Problem to work on — Reproduce every line of the material below word for word, leaving out the pictures.

[start Excerpted data]

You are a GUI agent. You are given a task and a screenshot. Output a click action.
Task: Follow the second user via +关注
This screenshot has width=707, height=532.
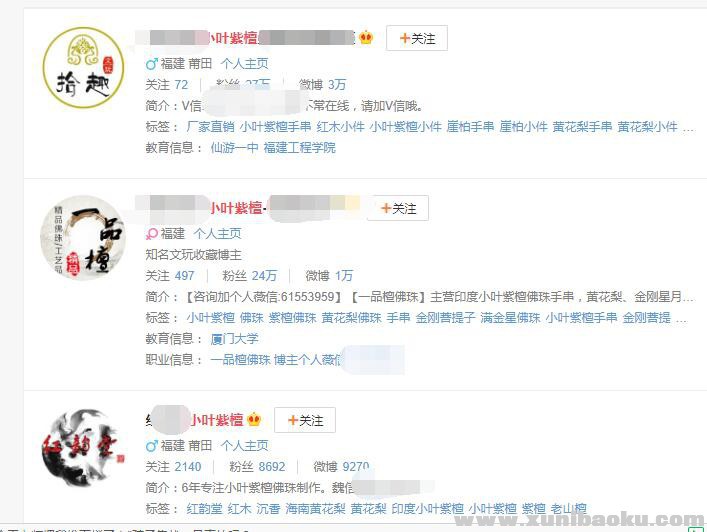pyautogui.click(x=398, y=208)
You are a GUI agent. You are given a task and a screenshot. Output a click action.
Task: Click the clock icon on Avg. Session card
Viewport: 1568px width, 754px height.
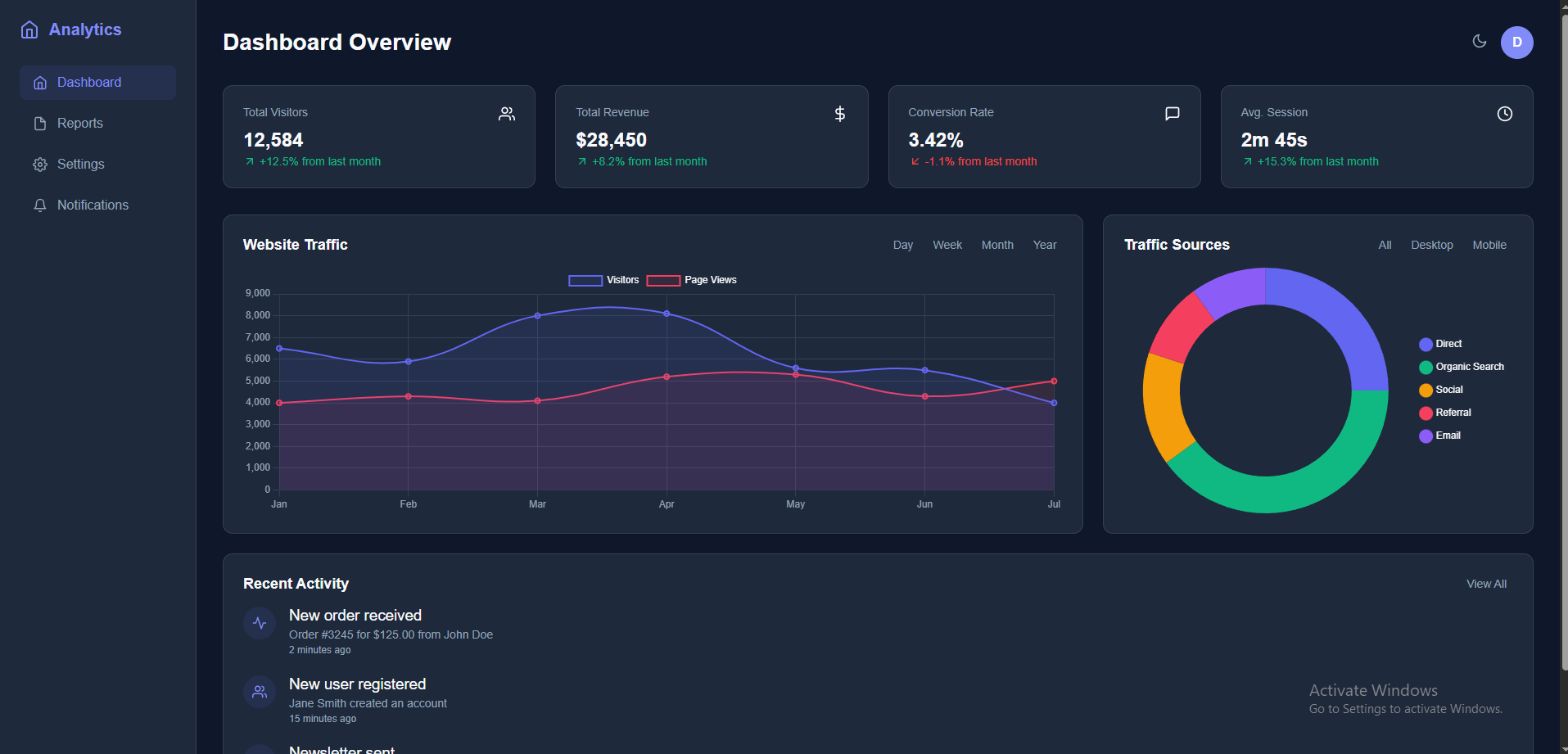tap(1504, 114)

[end Excerpted data]

Task response —
You are a GUI agent. You are given a task and a screenshot. Output a click action.
Task: Follow the second user via +关注
This screenshot has width=707, height=532.
pyautogui.click(x=398, y=208)
You are a GUI agent. You are given a task and a screenshot. Output a click action.
Task: Click the clock icon on Avg. Session card
Viewport: 1568px width, 754px height.
tap(1504, 114)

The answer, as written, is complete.